Last week Docker made a big move for the container ecosystem. Docker Hardened Images (DHI) are now free and open source, making secure container foundations accessible to everyone.

If you build, deploy, or operate containerized workloads, this is one of those changes that quietly but meaningfully improves day to day security and reliability.

Let’s break down what Docker Hardened Images are, why they matter, and how you can start using them today.

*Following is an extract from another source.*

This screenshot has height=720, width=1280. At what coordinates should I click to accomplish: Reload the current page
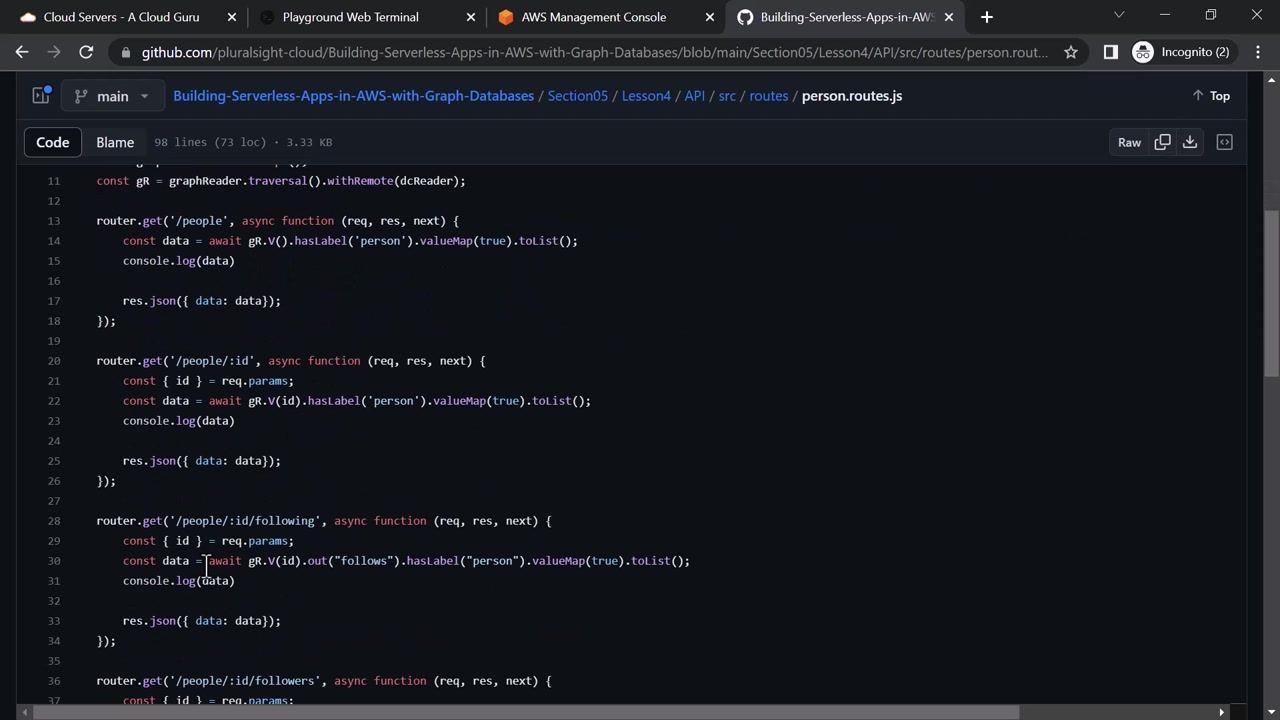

What Are Docker Hardened Images?

Docker Hardened Images are base container images that come pre-hardened for security and transparency. Instead of starting from a generic base image and layering on your own security practices, DHI gives you a safer starting point out of the box.

They are designed to reduce common container risks without adding operational overhead or complexity.

In practical terms, this means Docker has already done the work many teams struggle to keep up with.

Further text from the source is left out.